■ **GOAL OF THE EXERCISE**
Skip the images; return every entry exactly.

(ENTRIES SHOWN begins)

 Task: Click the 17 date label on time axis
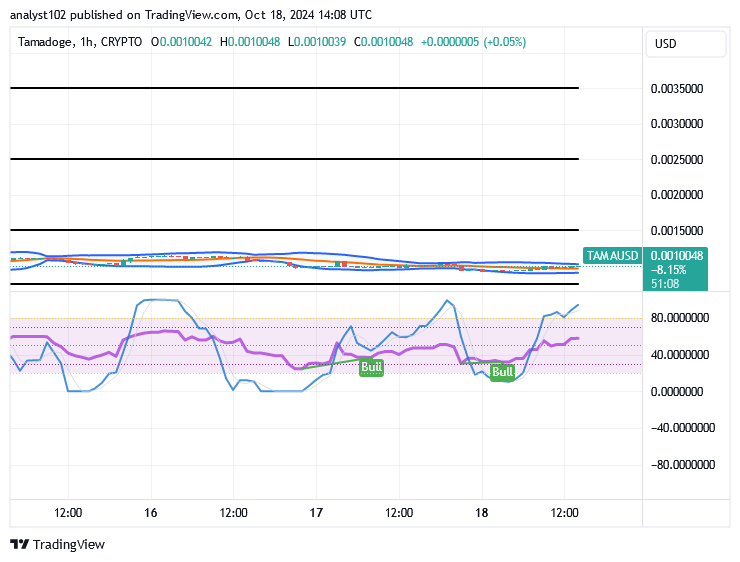[316, 513]
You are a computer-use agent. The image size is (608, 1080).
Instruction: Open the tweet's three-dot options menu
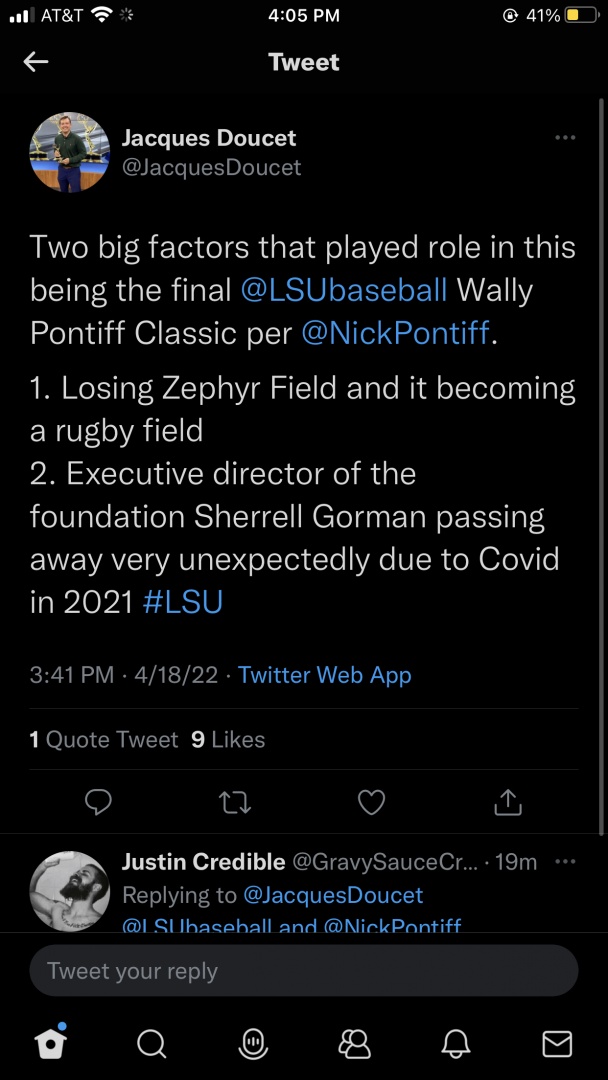coord(565,138)
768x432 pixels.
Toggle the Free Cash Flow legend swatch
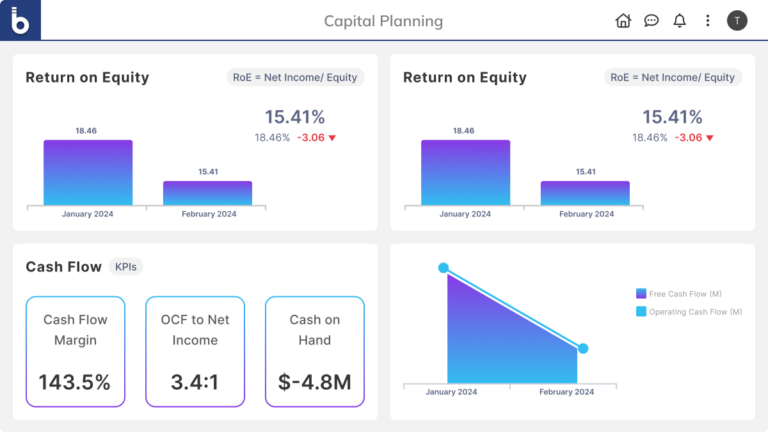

(ENTRIES SHOWN ends)

■ **REPLY**
 Task: Click the 17 date label on time axis
[316, 513]
You are a computer-use agent. The image size is (608, 1080).
Instruction: Open the tweet's three-dot options menu
coord(565,138)
768x432 pixels.
Toggle the Free Cash Flow legend swatch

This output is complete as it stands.